Saving money can be a challenge for most people, but it's not impossible. Yet, if you were suddenly hit with an unexpected bill or emergency, would you have the cash to cover it? According to a recent report by CNN Money, nearly 40% of Americans don't have enough savings to cover a $400 unplanned expense. Living paycheck to paycheck can be stressful, but there are ways to set something aside each month for savings and retirement. Here are six strategies to start saving more money, even when funds are limited.
- Set Goals
Do you know how much you want to save? It's always helpful to set both some short and long-term goals before doing anything else. While everyone should have a standard savings account, you'll also want to plan for retirement. Most people will be eligible for Social Security benefits at some point, but that might not be enough. AARP has an excellent online retirement calculator and can help give you an idea of what you'll need in the future as well as how much you should be saving today.

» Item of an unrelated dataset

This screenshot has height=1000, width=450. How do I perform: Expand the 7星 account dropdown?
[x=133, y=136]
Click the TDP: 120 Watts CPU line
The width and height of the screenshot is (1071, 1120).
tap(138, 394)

- Open Saving and Retirement Accounts
Now that you've established some goals, it's helpful to set up some different savings accounts. You'll be more likely to save money the easier you make process. Your local bank probably offers a free basic savings account that you can link to your checking account. You can probably set up a retirement account, such as an IRA, with that same bank. The earlier you start saving for retirement, the better off you'll be in your golden years.
- Learn to Budget
Are you currently working with a monthly budget or just spending your paycheck dollars until they're gone? It's difficult to save anything if you don't know where your money is going each month. If you have difficulty with overspending and find yourself needing quick loans often, it's time to get down to the business of budgeting. There are free phone apps, such as Mint, PocketGuard, Wally, and GoodBudgeti that can help with budgets and expense tracking.
- Pay Yourself First
Now that you have a monthly budget and an understanding of where your money goes each paycheck, you'll be in a much better position to save. The general rule is to always pay yourself first. This means that you should send money to your savings and investment accounts immediately after you are paid and before you start thinking about things like new clothing, eating out, or other non-essentials. Once you've contributed to your savings accounts, you can pay off monthly bills next, such as housing and other installment loans.

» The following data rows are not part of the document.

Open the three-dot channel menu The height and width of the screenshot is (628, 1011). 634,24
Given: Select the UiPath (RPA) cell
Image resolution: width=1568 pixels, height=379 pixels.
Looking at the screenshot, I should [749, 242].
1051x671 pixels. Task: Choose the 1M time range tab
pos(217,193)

- Take Advantage of Unexpected Cash Flow
Do you consider financial "windfalls" to be a license for a shopping spree or an unscheduled vacation? You might, but perhaps you could consider it an opportunity to finally pay down a bill. These extra infusions of cash into our lives might come from a higher than expected tax return or end of the year work bonus. If you opt to pay towards a high interest credit card, this can free up money you’ve been using to manage your bills and you can put directly into savings. Which leads to the next point…
- Have an Emergency Fund
Everyone should have an emergency fund. Many financial experts say to build up some emergency money in savings before paying down long-term debts. Remember what we said at the beginning about most Americans not being able to afford a $400 emergency expense? Yes, you always have the option of quick loans or personal loans when you are in a bind, but wouldn't it be a relief to have an emergency fund instead of facing overdraft, causing insufficient funds fees and subsequent late payment fees?
Most Americans are pros at spending money but saving takes planning and discipline. Use these tips to get your short and long-term savings program started so that you can avoid some future financial pitfalls.